##### Extract to read

OSU to review handling of sexual assault claims

December 15, 2012 - 12:33 AM
Oklahoma State Sex Assaults

In this photo provided by the Payne County Sheriff's Department, shows Nathan Michael Cochran, Friday Dec. 14, 2012. Payne County prosecutors have charged Cochran with three counts of sexual battery. Cochran has pleaded not guilty. (AP Photo/Payne County Sheriff's Department)

TULSA, Okla. (AP) — The head of Oklahoma State University's governing board said Friday that the school will review its handling of claims made last month by at least four male students who said another male student sexually assaulted them.

Andy Lester's promise of a full review of OSU's actions comes amid worries that the school erred by not taking the matter to the authorities and instead trying to deal with the matter internally.

School officials said they encouraged the alleged victims to go to police, but that they, themselves, didn't do so because they feared it might violate a federal law protecting student privacy. Lester, chairman of the Board of Regents for the Oklahoma Agricultural and Mechanical Colleges, said Friday there may have been "unique circumstances" with those cases where students "needed assurance of a private setting for them to step forward."

The complaints surfaced between Nov. 9 and Nov. 28, but they cover alleged assaults that go back more than a year.

Nathan Cochran, a 22-year-old former member of the FarmHouse fraternity, was charged Wednesday by Payne County prosecutors with three counts of sexual battery. Stillwater police have spoken with several of Cochran's alleged victims and suggested this week there could be more than a dozen additional cases. The fraternity kicked Cochran out on Nov. 7.

Terry Graham, a FarmHouse alum and president of the OSU chapter's corporate board, said he met again with members of the fraternity earlier this week and encouraged anyone who thinks they may have been victimized to come forward.

"I told them if anyone else thinks they were a victim, you need to come forward now," he said. "No one has come forward."

Graphic affidavits filed in support of the charges describe how Cochran allegedly waited until his victims were asleep before molesting or attempting to molest them. Cochran turned himself into authorities late Wednesday and is free on $100,000 bond. He is due in court Wednesday. A message left with Cochran's attorney seeking comment was unanswered Friday.

The school has come under fire for deciding to handle the complaints against Cochran through disciplinary boards and not through involving law enforcement. The conduct boards ultimately decided to suspend Cochran from school for three years.

Stillwater police began an investigation of Cochran only after the student newspaper, The Daily O'Collegian, called seeking information about the allegations on Dec. 6.

On Thursday, OSU President Burns Hargis called for a task force to review the university's handling of the assault allegations.

"This examination must clearly determine whether we need to reconsider, rethink and possibly revise our policies and practices," Hargis said Friday. "We aspire to treat students with the utmost care and fairness.  Our policies, procedures and practices must be sensitive and respectful to the concerns of the students involved. 

"We respect the fact there remain questions, even nationally, relative to the correct interpretation of federal law requiring universities to establish an internal process and procedure to handle such allegations," he said.

Student body president Flint Holbrook, a senior from South Carolina, acknowledged that many students are second guessing the actions taken by school administrators, who had said they were concerned about student privacy under the Family Educational Rights and Privacy Act.

##########
##### Supplied data

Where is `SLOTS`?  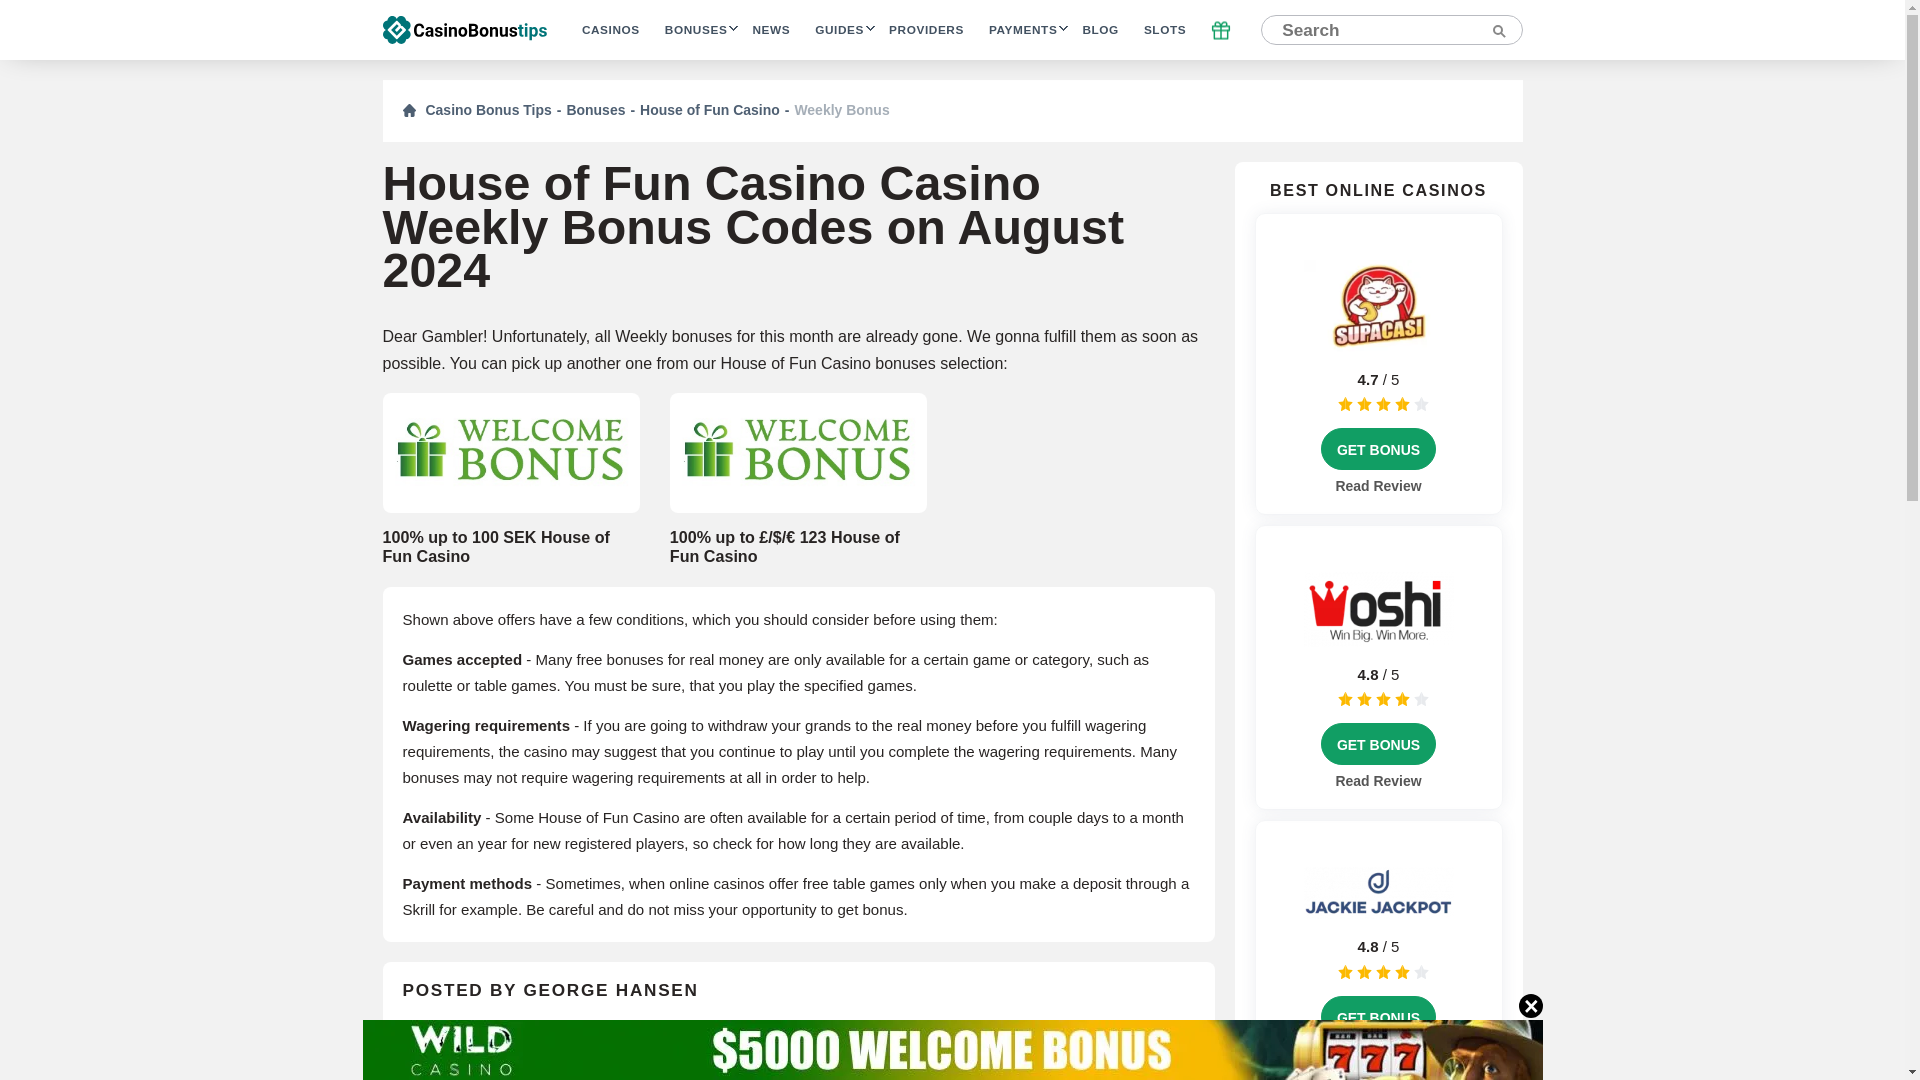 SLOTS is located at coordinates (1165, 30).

##########

> [What the task asks]
Could you return the OSU sexual assault article word for word, from "The complaints surfaced" up to and including "out on Nov. 7."?

> [Exercise solution]
The complaints surfaced between Nov. 9 and Nov. 28, but they cover alleged assaults that go back more than a year.

Nathan Cochran, a 22-year-old former member of the FarmHouse fraternity, was charged Wednesday by Payne County prosecutors with three counts of sexual battery. Stillwater police have spoken with several of Cochran's alleged victims and suggested this week there could be more than a dozen additional cases. The fraternity kicked Cochran out on Nov. 7.